You may also wish to see Wikipedia 3.0: The End of Google?, the original ‘Web 3.0/Semantic Web’ article, and P2P 3.0: The People’s Google, a more extensive version of this article that discusses the implication of P2P Semantic Web Engines to Google.
Semantic Web Developers:
Feb 5, ‘07: The following reference should provide some context regarding the use of rule-based inference engines and ontologies in implementing the Semantic Web + AI vision (aka Web 3.0) but there are better, simpler ways of doing it.
Semantic Web (aka Web 3.0): Basic Concepts
Basic Web 3.0 Concepts
A knowledge domain is something like Physics, Chemistry, Biology, Politics, the Web, Sociology, Psychology, History, etc. There can be many sub-domains under each domain each having their own sub-domains and so on.
Information vs Knowledge
To a machine, knowledge is comprehended information (aka new information that is produced via the application of deductive reasoning to exiting information). To a machine, information is only data, until it is reasoned about.
For each domain of human knowledge, an ontology must be constructed, partly by hand and partly with the aid of dialog-driven ontology construction tools.
Ontologies are not knowledge nor are they information. They are meta-information. In other words, ontologies are information about information. In the context of the Semantic Web, they encode, using an ontology language, the relationships between the various terms within the information. Those relationships, which may be thought of as the axioms (basic assumptions), together with the rules governing the inference process, both enable as well as constrain the interpretation (and well-formed use) of those terms by the Info Agents to reason new conclusions based on existing information, i.e. to think. In other words, theorems (formal deductive propositions that are provable based on the axioms and the rules of inference) may be generated by the software, thus allowing formal deductive reasoning at the machine level. And given that an ontology, as described here, is a statement of Logic Theory, two or more independent Info Agents processing the same domain-specific ontology will be able to collaborate and deduce an answer to a query, without being driven by the same software.

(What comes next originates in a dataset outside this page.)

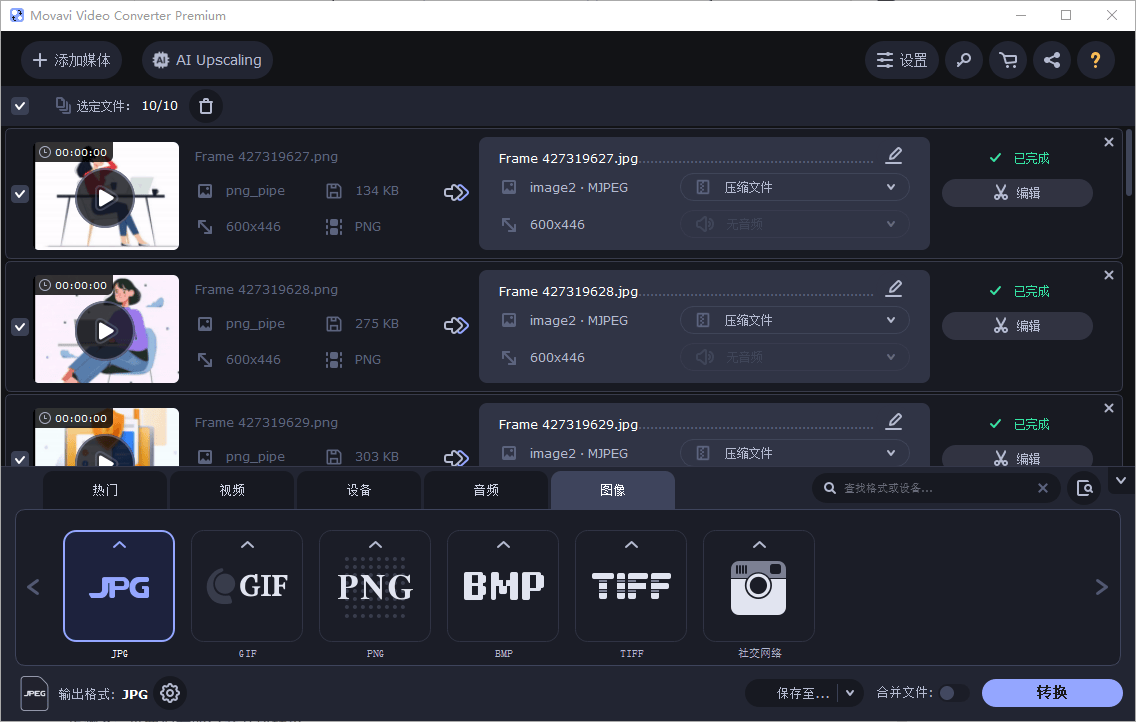
Task: Switch to the 视频 video tab
Action: click(232, 490)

In the context of Web 3.0, Inference engines will be combining the latest innovations from the artificial intelligence (AI) field together with domain-specific ontologies (created as formal or informal ontologies by, say, Wikipedia, as well as others), domain inference rules, and query structures to enable deductive reasoning on the machine level.
Info Agents are instances of an Inference Engine, each working with a domain-specific ontology. Two or more agents working with a shared ontology may collaborate to deduce answers to questions. Such collaborating agents may be based on differently designed Inference Engines and they would still be able to collaborate.
Proofs and Answers
The interesting thing about Info Agents that I did not clarify in the original post is that they will be capable of not only deducing answers from existing information (i.e. generating new information [and gaining knowledge in the process, for those agents with a learning function]) but they will also be able to formally test propositions (represented in some query logic) that are made directly -or implied- by the user.
“The Future Has Arrived But It’s Not Evenly Distributed”
Currently, Semantic Web (aka Web 3.0) researchers are working out the technology and human resource issues and people like Tim Berners-Lee, the Noble prize recipient and father of the Web, are battling critics and enlightening minds about the coming human-machine revolution.
The Semantic Web (aka Web 3.0) has already arrived, and Inference Engines are working with prototypical ontologies, but this effort is a massive one, which is why I was suggesting that its most likely enabler will be a social, collaborative movement such as Wikipedia, which has the human resources (in the form of the thousands of knowledgeable volunteers) to help create the ontologies (most likely as informal ontologies based on semantic annotations) that, when combined with inference rules for each domain of knowledge and the query structures for the particular schema, enable deductive reasoning at the machine level.
On AI and Natural Language Processing
I believe that the first generation of AI that will be used by Web 3.0 (aka Semantic Web) will be based on relatively simple inference engines that will NOT attempt to perform natural language processing, where current approaches still face too many serious challenges. However, they will still have the formal deductive reasoning capabilities described earlier in this article, and users would interact with these systems through some query language.